- GOAL OF THE EXERCISE
Repeat every line of the data exactly, but not the pictures.

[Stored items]
Content starts

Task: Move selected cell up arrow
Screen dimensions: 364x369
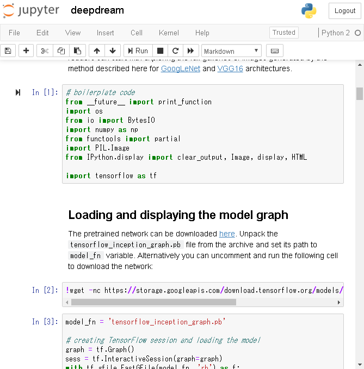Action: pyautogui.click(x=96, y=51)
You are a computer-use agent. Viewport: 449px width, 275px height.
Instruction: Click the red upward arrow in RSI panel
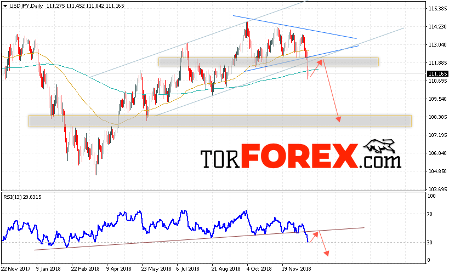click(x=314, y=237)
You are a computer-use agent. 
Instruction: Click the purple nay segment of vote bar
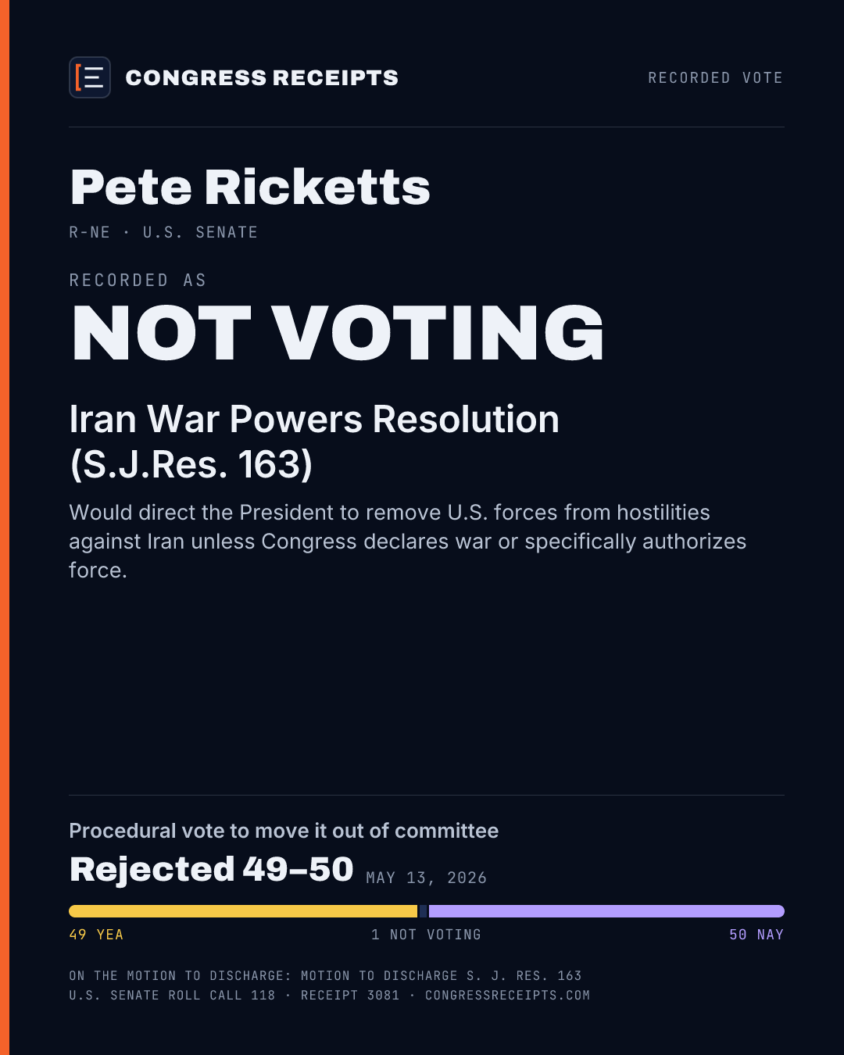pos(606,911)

Content ends

- ANSWER BOX
Task: Move selected cell up arrow
Screen dimensions: 364x369
Action: pyautogui.click(x=96, y=51)
You are a computer-use agent. Viewport: 449px width, 275px height.
Instruction: Click the red upward arrow in RSI panel
click(x=314, y=237)
You are a computer-use agent. 
Instruction: Click the purple nay segment of vote bar
pos(606,911)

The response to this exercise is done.